Every browser: LastPass
If you're on a browser other than Firefox, or use more than one browser, we see LastPass as the best way to store your passwords and easily access them to automatically log into any site. I've previously detailed the winning characteristics of LastPass in a post on the easy, any-browser, any-os password solution. The short version: LastPass offers browser plug-ins for all the majors—Internet Explorer, Firefox, Chrome, Safari, and Opera—along with stand-alone apps, portable apps, and bookmarklets for use on other systems. You can also just get at your passwords by logging in at the LastPass site, and if you're ever in a cafe or other spot where you're not quite sure about the security, LastPass supports one-time passwords for extra security.
After signing up for a LastPass account and installing a plug-in for your current browser, you can save yourself a good bit of time by importing your passwords from that browser's password manager—look in the Tools section of the LastPass preferences for the option. You can also import passwords from nearly any notable browser or password/encryption manager through your "vault" on the LastPass site. But you'll likely populate LastPass as you go along, filling in your new, stronger passwords and allowing LastPass to save them. Once you're set up and comfortable, you'll also want to disable your browser's own password-saving system, so it stops nagging you, and wipe out any passwords already saved internally through your browser's preferences.
Finally, you'll want to take the same precautions with LastPass as we took with Firefox—set up a kind of Master Password to enable all the handy auto-filling. It's a setting ("Automatically logoff when all browsers are closed ...") in the General section of the LastPass add-on preferences, and you should set a reasonable timeout for it—15 minutes is about fine by my standards.
Firefox's built-in password manager and the LastPass plug-ins are far from the only computer tools for managing passwords. KeePass is a reader favorite, and a system we've previously featured in a how-to guide. It's also a good bit more hands-on than LastPass or Firefox, and requires the user to be in charge of the "vault." But if you like that kind of independence, or want to try something different, check out KeePass or any of the best password managers out there.
The hardest part of fixing your faulty passwords? Having the will and conviction to recover, change, and update your passwords on sites where you still remember your old, cruddy password. Password security is one area of computing where leaving well enough alone is a terrible idea.

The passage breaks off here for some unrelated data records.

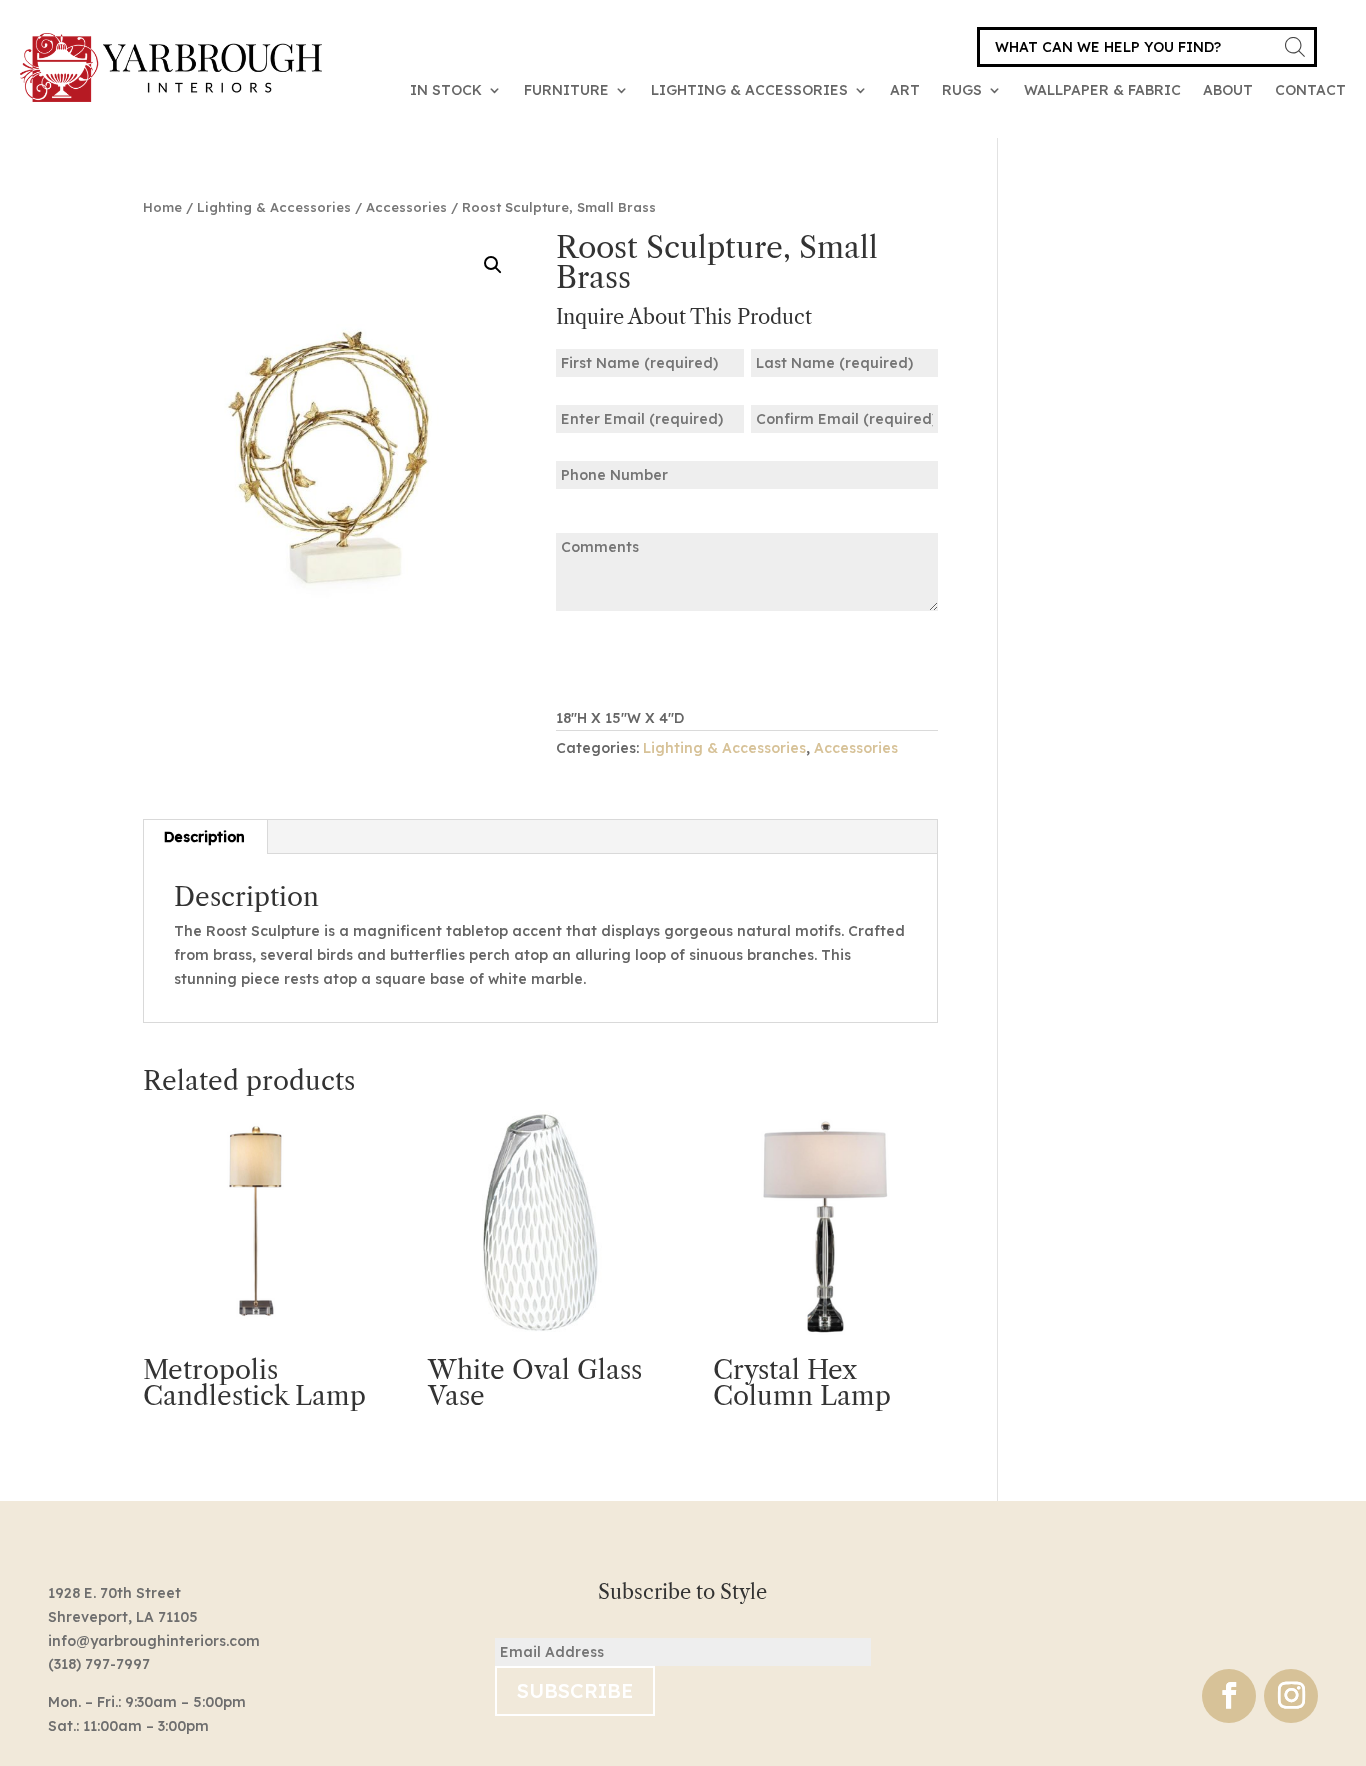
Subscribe (575, 1690)
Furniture (566, 90)
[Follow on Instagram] (1291, 1696)
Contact (1310, 90)
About (1228, 90)
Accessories (406, 207)
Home (162, 207)
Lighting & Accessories (749, 90)
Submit (618, 657)
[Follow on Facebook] (1229, 1696)
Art (905, 90)
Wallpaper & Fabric (1102, 90)
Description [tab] (204, 837)
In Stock (446, 90)
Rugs (962, 90)
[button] (493, 265)
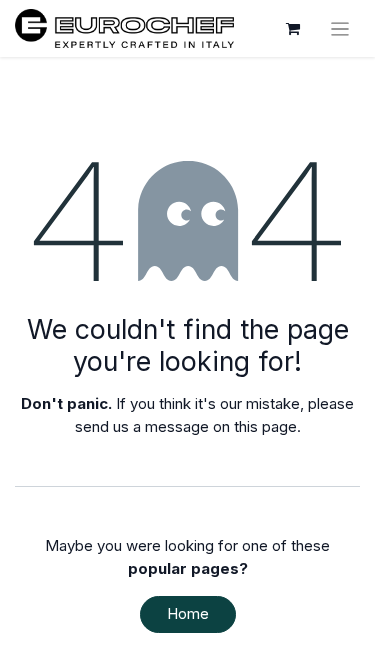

My wife once used a simple nine-character password, with a cute name involved, to protect most of her accounts, including Gmail. After she got hacked and sent every single friend, co-worker, previous co-worker, and even long-ago Craigslist contacts a message about "Hot Electronics Deals!3!#," she started gradually updating her web passwords whenever she had the time. You, too, should keep in mind that while it's an annoying five minutes to click a link, check an email, and save a new password, it's an excruciating week of apologies, fixes, and account recovery if your web life falls prey to a simple brute force password attack.